*** DATA TO PROCESS ***

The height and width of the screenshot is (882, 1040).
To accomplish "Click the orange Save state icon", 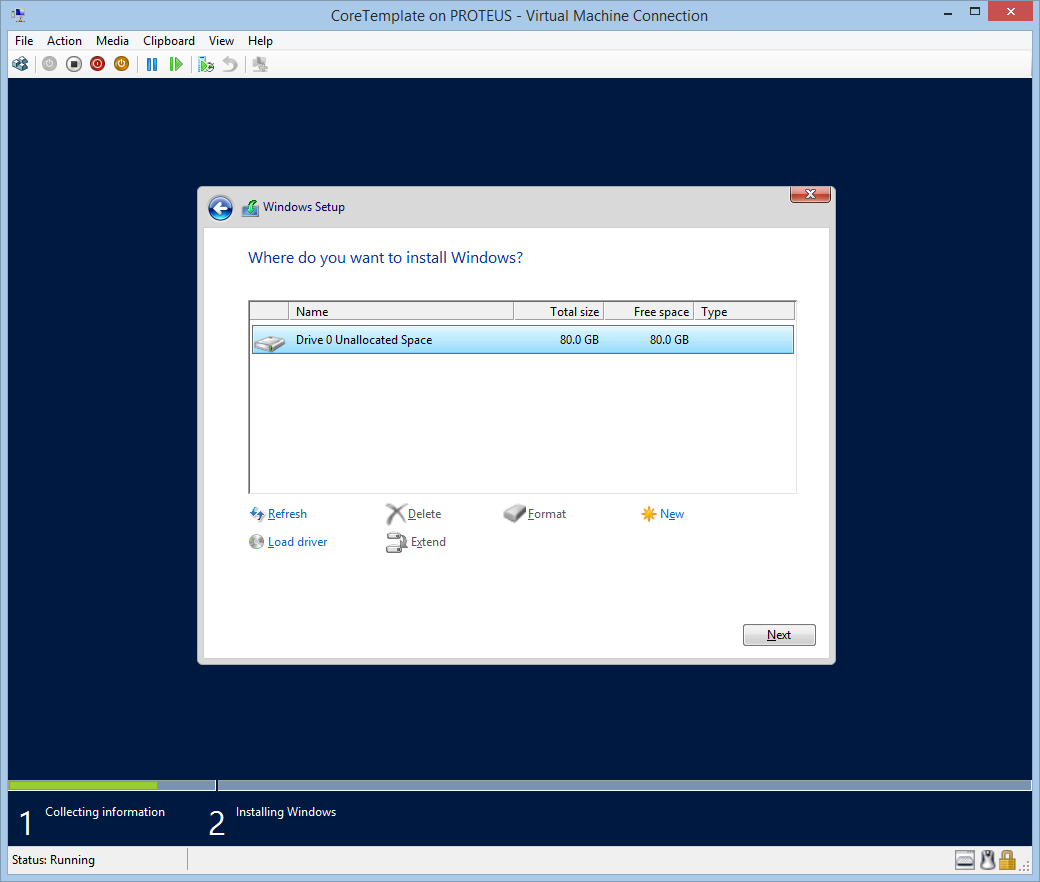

***
*** DATA TO PROCESS ***

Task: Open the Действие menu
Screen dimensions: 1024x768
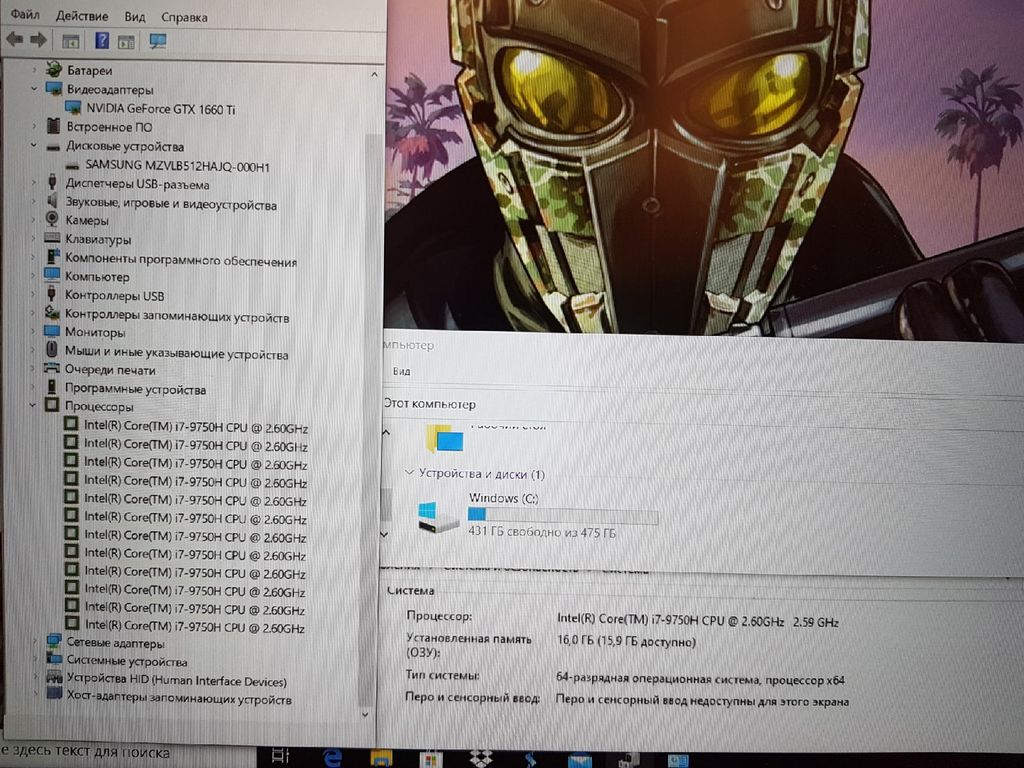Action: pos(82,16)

***

- **REQUIREMENTS**: Can you reproduce the listing from the line with "Task: Open the Действие menu" to the line with "Action: pos(82,16)", both lines included, but without the pictures?

- **RESPONSE TO THE EXERCISE**:
Task: Open the Действие menu
Screen dimensions: 1024x768
Action: pos(82,16)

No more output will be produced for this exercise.